Veröffentlicht in Alltag

Weihnachtsferien

Dieses Jahr haben wir alle drei gleichzeitig Ferien, bzw. Urlaub! Hurra. Wir freuen uns riesig auf die zwei Wochen, denn wir können ausschlafen (ich muss ja mindestens zwei Mal in der Woche um halb sieben aufstehen), wir haben keine lästigen Verpflichtungen (Korrekturen, Logopädie und Aktenvermerke) und wir feiern Weihnachten und Silvester.
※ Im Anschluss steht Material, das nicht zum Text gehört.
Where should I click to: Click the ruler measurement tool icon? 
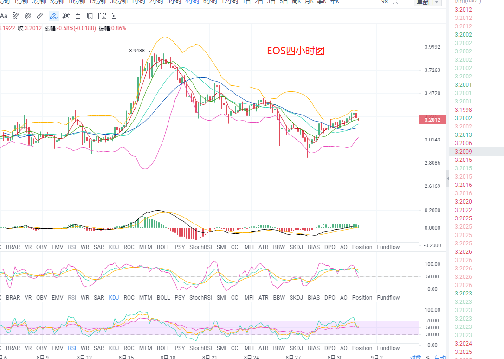tap(40, 16)
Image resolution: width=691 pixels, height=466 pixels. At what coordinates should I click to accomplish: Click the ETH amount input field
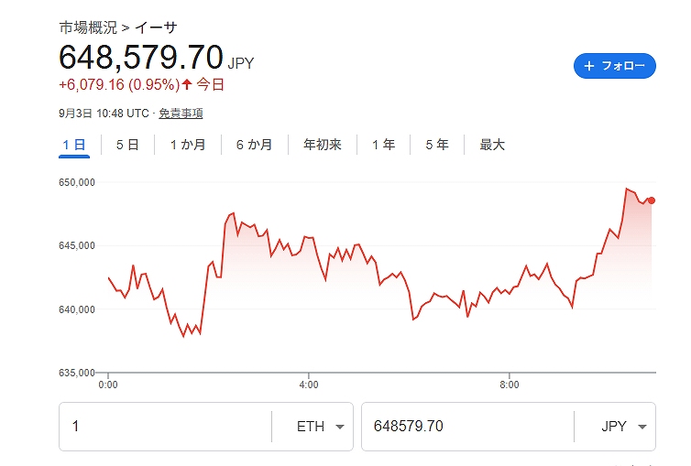tap(165, 427)
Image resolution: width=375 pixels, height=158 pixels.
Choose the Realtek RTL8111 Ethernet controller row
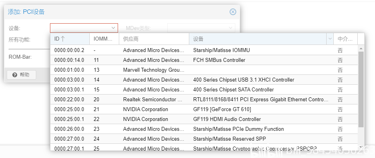click(x=260, y=99)

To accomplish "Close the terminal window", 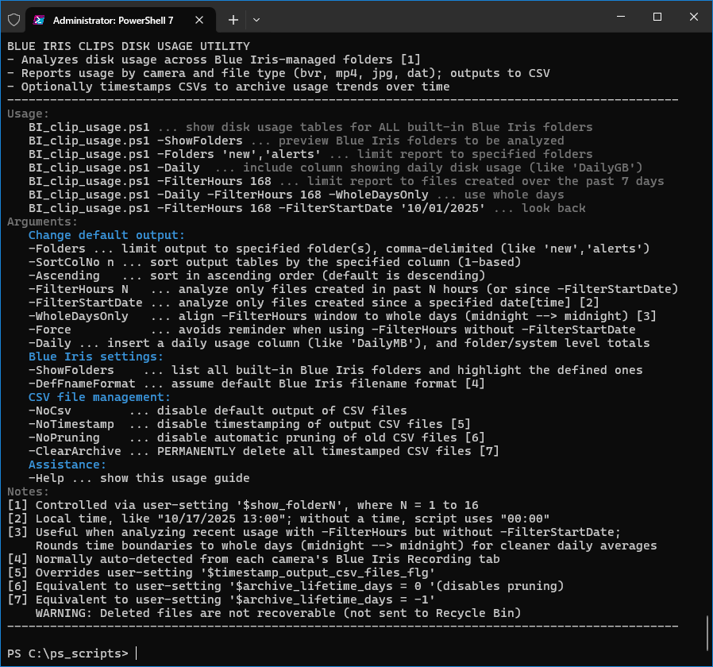I will tap(694, 17).
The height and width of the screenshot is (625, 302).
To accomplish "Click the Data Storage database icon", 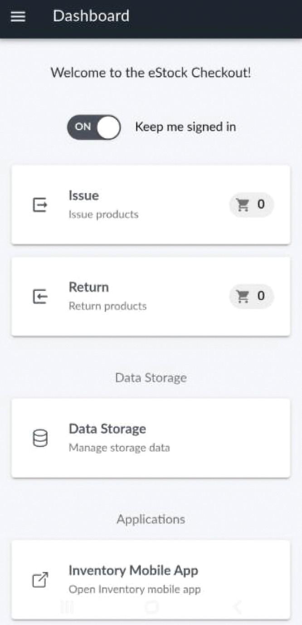I will pos(40,439).
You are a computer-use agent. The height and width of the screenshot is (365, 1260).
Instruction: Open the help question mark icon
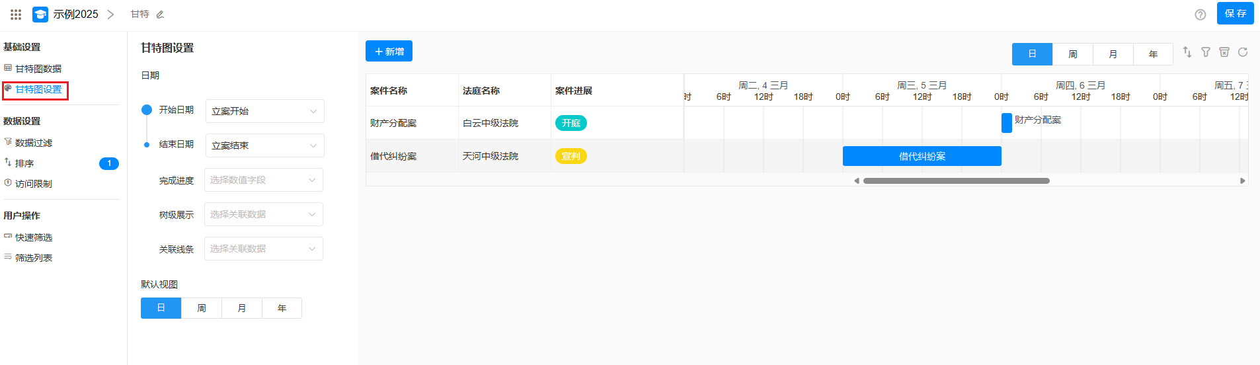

Selbstverständlich bin ich richtig aufgeregt, denn dieses Jahr habe ich verstanden, dass es neben leckerem Essen auch Geschenke gibt. Wie die letzten Jahre auch, feiern wir Weihnachten nicht zu Hause sondern bei meinen Omas und Opas in Nienburg und Diepholz. Erholsame Tage, mit gutem Essen, liegen vor uns. Ich selbst nehme mir vor, wieder von allen Weihnachtstellern zu naschen und dann so zu tun, als könnte ich meinen Namen nicht lesen. Ein guter Plan, oder?

Ein bisschen wehmütig bin ich aber doch, denn Uroma fehlt. Es ist das erste Weihnachten ohne Uroma, und Mama und Papa vermissen sie natürlich auch. Sonst haben wir sie immer mit dem Auto abgeholt und dabei heimlich überlegt, wie lange es wohl dauert, bis sie alles eingepackt hatte. Jetzt vermissen wir das. Uroma, du fehlst uns!